● Task statement: Look through the lines below, find those with the word "computer", and copy them.

───── Data excerpts ─────

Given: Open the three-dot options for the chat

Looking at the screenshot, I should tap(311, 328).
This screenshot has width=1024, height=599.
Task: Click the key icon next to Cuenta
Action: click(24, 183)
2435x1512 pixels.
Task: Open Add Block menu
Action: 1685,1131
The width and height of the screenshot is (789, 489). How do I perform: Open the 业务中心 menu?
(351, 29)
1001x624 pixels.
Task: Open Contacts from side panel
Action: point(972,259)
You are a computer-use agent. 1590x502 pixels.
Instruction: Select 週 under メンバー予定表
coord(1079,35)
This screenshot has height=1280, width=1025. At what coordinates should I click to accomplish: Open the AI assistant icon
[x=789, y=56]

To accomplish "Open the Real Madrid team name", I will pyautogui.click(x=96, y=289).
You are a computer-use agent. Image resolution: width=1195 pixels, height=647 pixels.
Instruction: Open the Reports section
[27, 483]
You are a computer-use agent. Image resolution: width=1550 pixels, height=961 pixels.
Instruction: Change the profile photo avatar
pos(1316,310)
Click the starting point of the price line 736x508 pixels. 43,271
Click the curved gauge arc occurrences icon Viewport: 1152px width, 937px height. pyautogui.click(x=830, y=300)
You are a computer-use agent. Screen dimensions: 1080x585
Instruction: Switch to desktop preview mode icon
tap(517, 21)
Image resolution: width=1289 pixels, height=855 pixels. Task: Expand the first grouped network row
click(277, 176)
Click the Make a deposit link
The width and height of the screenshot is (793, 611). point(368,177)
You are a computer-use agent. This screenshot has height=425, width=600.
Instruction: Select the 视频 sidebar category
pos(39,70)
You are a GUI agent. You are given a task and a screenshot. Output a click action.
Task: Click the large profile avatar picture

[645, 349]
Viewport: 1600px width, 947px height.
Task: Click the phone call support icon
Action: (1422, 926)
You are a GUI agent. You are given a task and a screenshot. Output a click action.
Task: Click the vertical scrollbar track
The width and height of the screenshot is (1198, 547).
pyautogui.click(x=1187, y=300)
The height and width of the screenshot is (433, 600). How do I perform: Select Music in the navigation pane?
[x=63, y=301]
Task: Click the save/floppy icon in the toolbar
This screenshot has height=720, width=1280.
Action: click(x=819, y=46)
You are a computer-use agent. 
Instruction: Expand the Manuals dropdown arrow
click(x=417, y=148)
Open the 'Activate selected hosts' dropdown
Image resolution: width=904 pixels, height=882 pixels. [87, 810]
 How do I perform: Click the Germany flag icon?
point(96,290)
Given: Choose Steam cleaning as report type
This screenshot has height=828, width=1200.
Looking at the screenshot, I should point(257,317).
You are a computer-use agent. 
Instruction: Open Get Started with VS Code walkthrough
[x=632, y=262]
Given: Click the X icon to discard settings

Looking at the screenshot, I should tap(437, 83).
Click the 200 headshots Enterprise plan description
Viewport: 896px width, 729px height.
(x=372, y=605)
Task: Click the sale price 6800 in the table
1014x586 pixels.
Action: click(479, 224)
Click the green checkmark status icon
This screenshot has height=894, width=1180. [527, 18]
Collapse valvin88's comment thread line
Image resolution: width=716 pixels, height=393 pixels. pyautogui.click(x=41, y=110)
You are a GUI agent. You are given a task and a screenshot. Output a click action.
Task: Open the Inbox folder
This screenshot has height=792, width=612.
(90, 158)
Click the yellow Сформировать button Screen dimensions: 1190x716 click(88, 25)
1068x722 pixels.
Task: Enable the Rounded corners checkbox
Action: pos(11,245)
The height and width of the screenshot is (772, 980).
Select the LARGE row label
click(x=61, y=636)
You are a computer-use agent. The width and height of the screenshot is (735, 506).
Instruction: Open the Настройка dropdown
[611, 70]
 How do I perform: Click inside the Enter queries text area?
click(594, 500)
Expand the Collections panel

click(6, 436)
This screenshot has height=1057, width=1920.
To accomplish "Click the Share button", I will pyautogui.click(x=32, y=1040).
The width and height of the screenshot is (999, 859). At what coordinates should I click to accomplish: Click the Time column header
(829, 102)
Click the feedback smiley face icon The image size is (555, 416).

─────

● Result of the task:
You are a computer-use agent. 1590x502 pixels.
You are a computer-use agent. Image resolution: width=1195 pixels, height=647 pixels.
You are a computer-use agent. Image resolution: width=1550 pixels, height=961 pixels.
You are a computer-use agent. Screen dimensions: 1080x585
You are a computer-use agent. This screenshot has height=425, width=600.
You are a computer-use agent. 
You are a computer-use agent. 
You are a computer-use agent. The width and height of the screenshot is (735, 506).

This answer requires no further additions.